Tuesday, June 12, 2007

Tracking down the SSB Dynarec Bug

Yesterday I said I'd provide some more details about the Super Smash Bros. dynarec fix. The actual fix is fairly straightforward, but I thought the process of tracking down the issue was quite interesting and worthy of a couple of blog posts.

When I first started looking at SSB I noted that although the game ran fine without dynarec, it would always hang when trying to enter the main entry with dynarec enabled.

I've been programming professionally for around 6 years now and I can safely say that debugging dynarec bugs is one of the hardest categories of problems I've ever had to work on. For a start, because the code is generated on the fly, you don't have the luxury of source level debugging, and without spending time reverse engineering the original rom image, you don't even know what the generated dynarec code is meant to be doing. It's very much like working blindfolded.

And it gets even worse. I've fixed dynarec problems in the past which were the result of generating incorrect code for a fragment over 500 million instructions into emulation. This would be bad enough, but it can be many thousands of instructions later before this causes emulation finally diverges from the correct path. Just identifying the exact point at which the emulation starts to diverge from the correct sequence of instructions can be like finding a needle in particularly large haystack. While blindfolded :)

Over the years of trying to debug problems like these I've built up a set of tools and learned a few tricks along the way which you might find quite interesting. Although I'm going to talk about them in the context of tracking down this dynarec issue, I've found some of the techniques useful in solving other problems so you might find other ways of applying them too.

One of the first things I do when trying to identify a dynarec issue with Daedalus is to see if the problem is reproducible on the PC build of the emulator.

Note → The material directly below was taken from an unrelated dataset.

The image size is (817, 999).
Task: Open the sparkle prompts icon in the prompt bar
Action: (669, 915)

Although it is possible to use GDB with PSPLink, I've never got this up and running and I'm much more comfortable debugging with Visual Studio. Also, working with the PC build is usually much faster than working with the PSP build (debug builds run around 10x faster on the PC, and build times are much quicker.)

Not all dynarec issues can be debugged in this way - the PSP and PC builds have different code generation back-ends (i.e. MIPS and x86 code generation respectively) so bugs in the MIPS code generation won't usually be reproducible in the PC build. The dynarec system in Daedalus shares a common frontend (trace selection and recording) between the two platforms, which means that if I can reproduce the problem on both platforms, I can narrow down the likely location of the bug to this area.

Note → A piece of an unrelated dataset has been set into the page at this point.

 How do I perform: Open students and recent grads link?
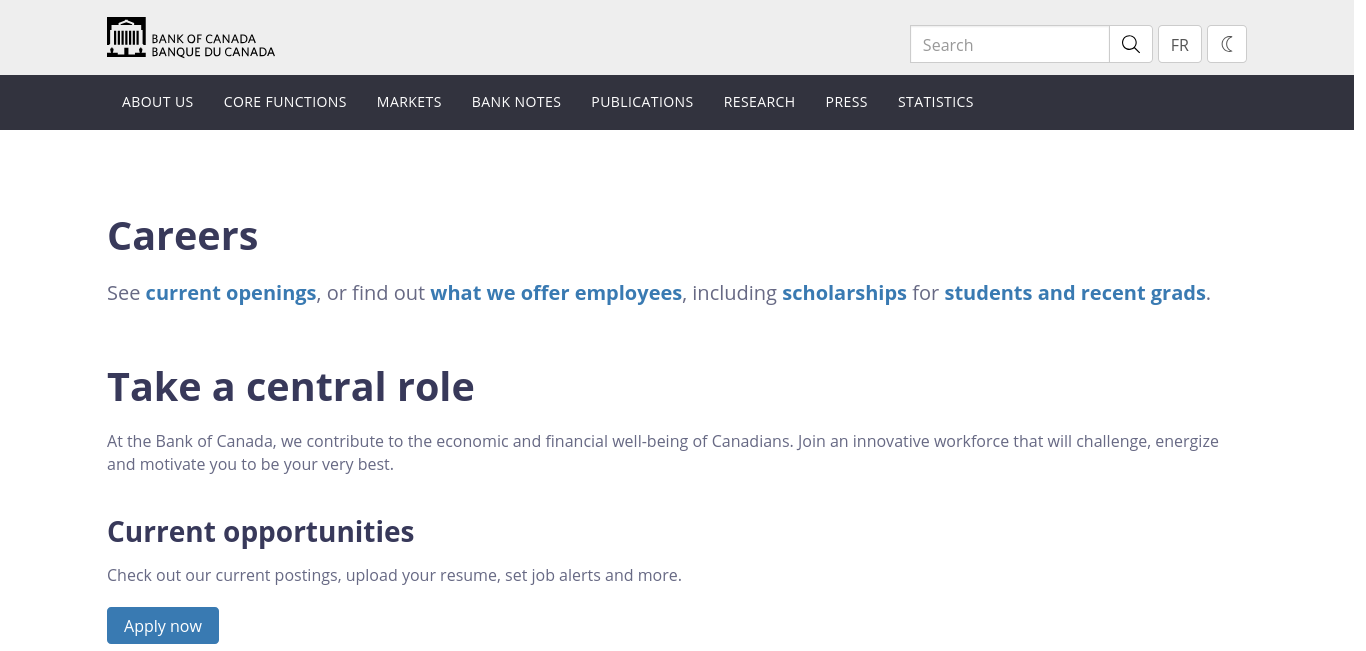(1075, 293)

Fortunately this particular bug manifested itself in both the PC and the PSP builds, so I knew that if I fixed the bug on the PC build, it should fix the PSP build too. What I needed to find out next is what the emulator was doing differently when dynarec was enabled compared to when it was disabled.

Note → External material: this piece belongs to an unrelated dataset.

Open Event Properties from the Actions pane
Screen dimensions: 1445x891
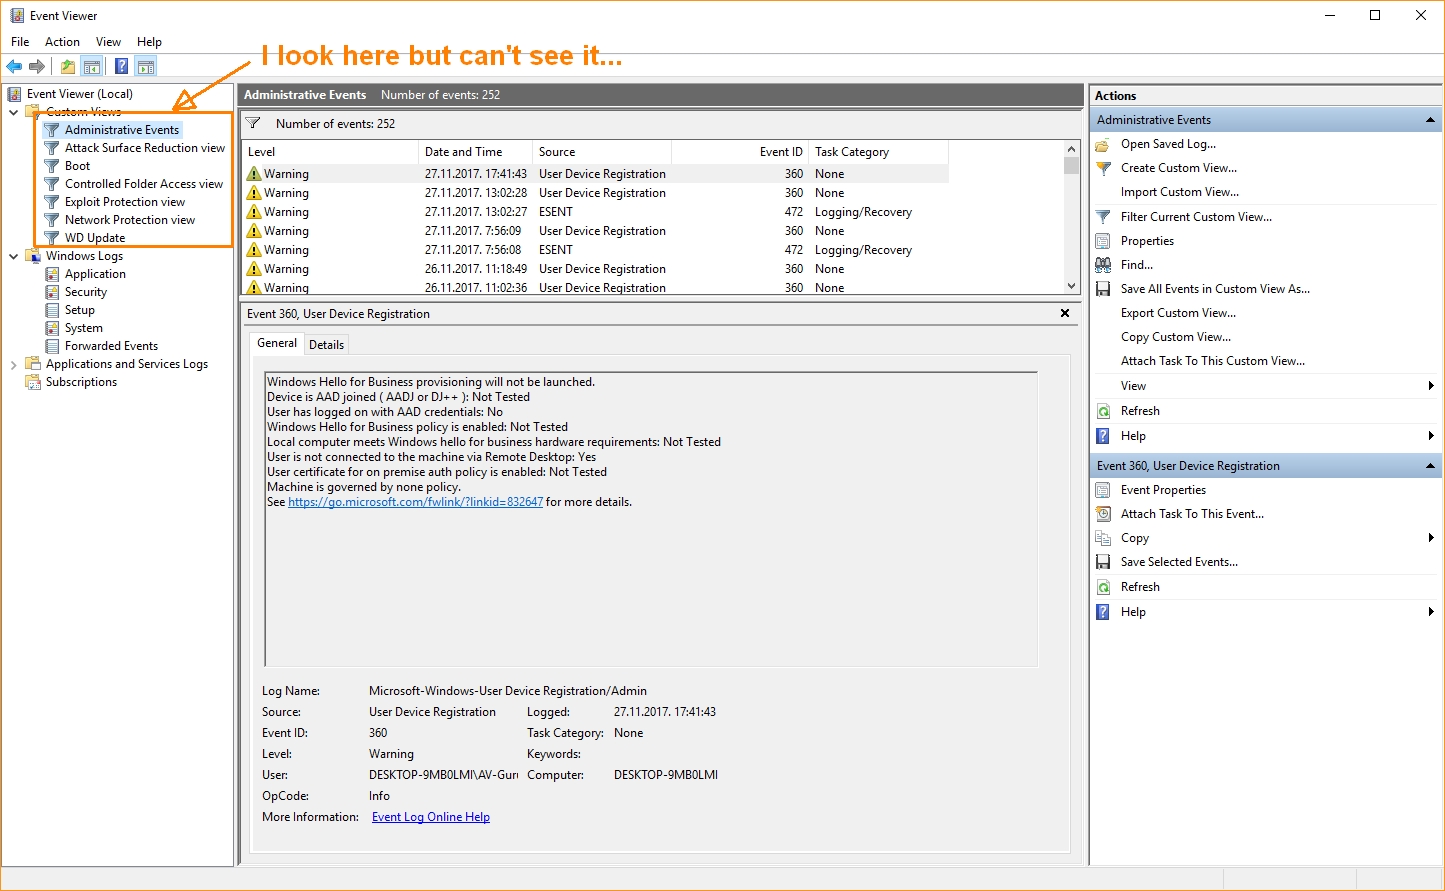click(x=1163, y=490)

If dynarec is running without errors, then the sequence of executed instructions should exactly match that executed with dynarec disabled. If I could log details about all the instructions executed with dynarec disabled, and again with dynarec enabled, I should be able to compare the two logs to figure out the exact point at which dynarec is going out of sync. This all relies on the fact that the emulator is totally deterministic, i.e. that running the emulator twice in succession with the same settings should give exactly the same results.

Unfortunately, for a variety of reasons my dynarec solution doesn't produce identical results to interpretation, the main reason being that for performance reasons I can only handle vertical blank and timer interrupts on the boundaries between fragments. For example, with dynarec disabled, the first vertical blank interrupt might occur exactly on the 625,000th instruction, but with dynarec enabled with might not occur until the 625,015th instruction. This means that the logs diverge at the instant the first VBL fires, and never regain synchronisation.

When I was originally developing the new dynarec system I put a lot of effort into writing a fragment simulator, the idea being that rather than executing the native assembly code for a given trace, I could keep track of the instructions making up the trace and interpret these individually instead. Theoretically fragment simulation is identical to dynarec code execution, even down to the way I handle VBLs and timer interrupts, and it's been very useful at identifying bugs in the dynarec code generation. What's particularly useful about fragment simulation however is that I can enable a setting which makes it handle interrupts exactly in the same way as the non-dynarec core, i.e. interrupts are handled precisely rather than on fragment boundaries.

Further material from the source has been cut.